(Task description):
The required output is the exact run of lines below that opens at the line with "[Showers Pass] (413, 73)" and closes at the line with "Blog (294, 2319)".

(Records shown):
☆ ☆ ☆

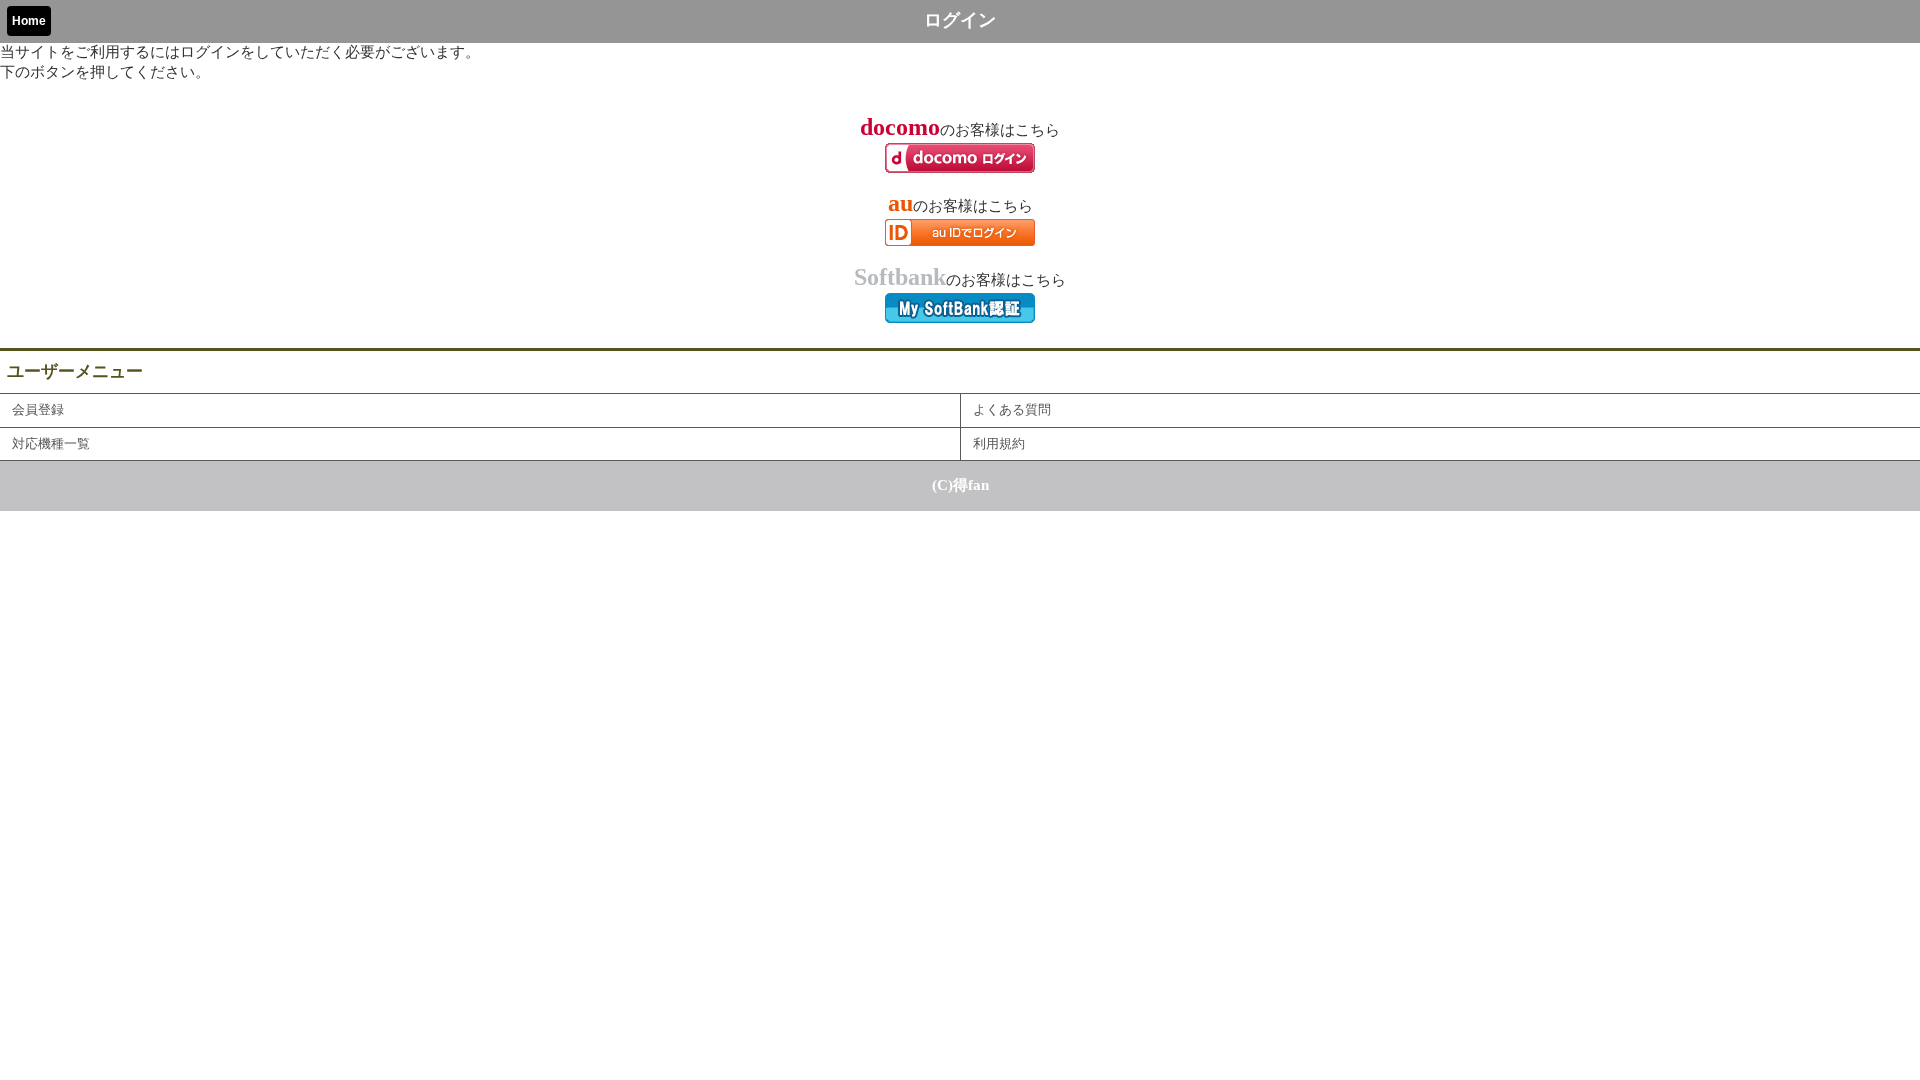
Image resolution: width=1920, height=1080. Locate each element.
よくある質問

☆ ☆ ☆

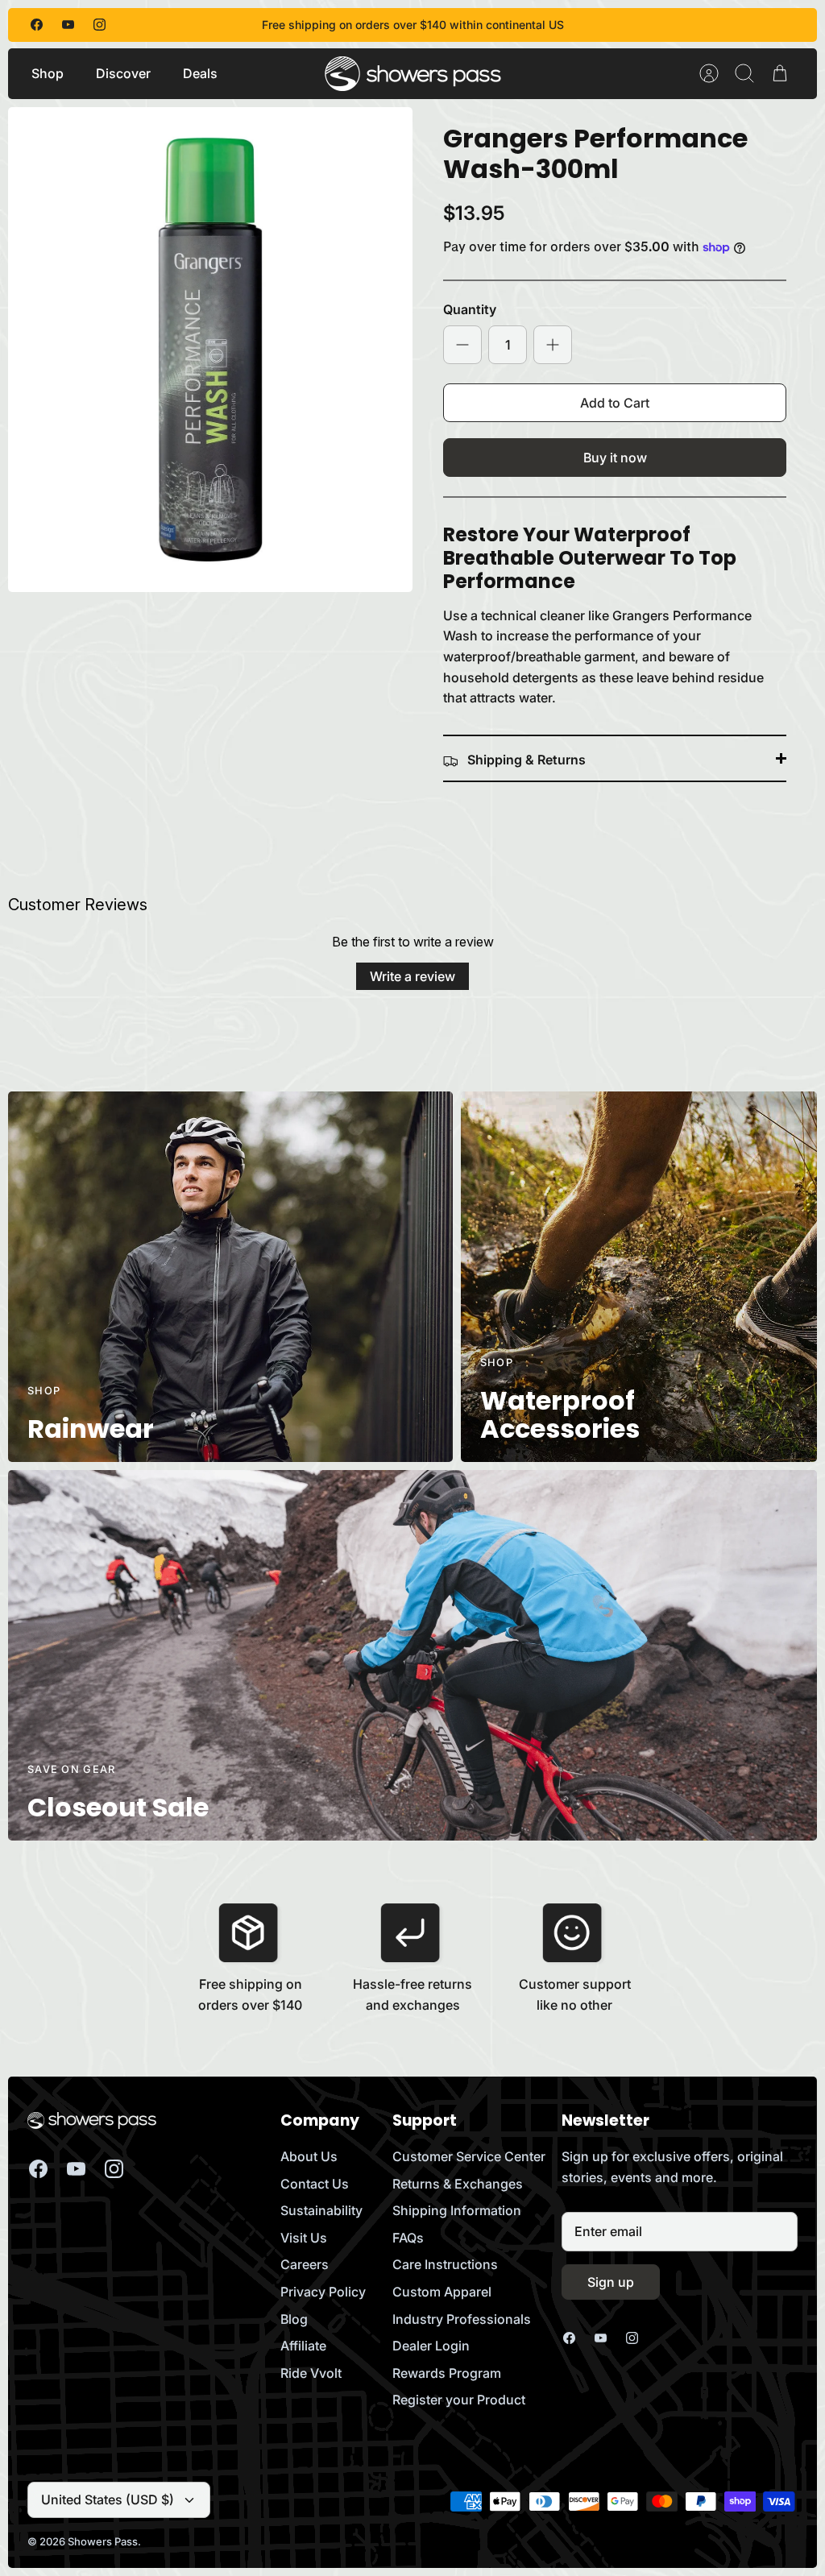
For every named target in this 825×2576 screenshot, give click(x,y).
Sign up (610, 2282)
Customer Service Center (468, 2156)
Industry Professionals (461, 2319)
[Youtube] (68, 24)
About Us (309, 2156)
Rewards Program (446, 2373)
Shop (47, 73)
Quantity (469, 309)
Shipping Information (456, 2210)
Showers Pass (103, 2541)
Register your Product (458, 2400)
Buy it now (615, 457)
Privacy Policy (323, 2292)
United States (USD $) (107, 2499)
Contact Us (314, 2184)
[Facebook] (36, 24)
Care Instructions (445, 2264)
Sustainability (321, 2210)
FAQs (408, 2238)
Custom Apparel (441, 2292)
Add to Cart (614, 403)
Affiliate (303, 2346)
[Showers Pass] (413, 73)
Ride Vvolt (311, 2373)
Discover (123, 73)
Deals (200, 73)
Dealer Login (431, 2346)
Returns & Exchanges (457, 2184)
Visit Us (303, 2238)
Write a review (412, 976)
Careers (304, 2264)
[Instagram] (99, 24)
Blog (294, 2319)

☆ ☆ ☆

(Exercise solution):
[Showers Pass] (413, 73)
Ride Vvolt (311, 2373)
Discover (123, 73)
Deals (200, 73)
Dealer Login (431, 2346)
Returns & Exchanges (457, 2184)
Visit Us (303, 2238)
Write a review (412, 976)
Careers (304, 2264)
[Instagram] (99, 24)
Blog (294, 2319)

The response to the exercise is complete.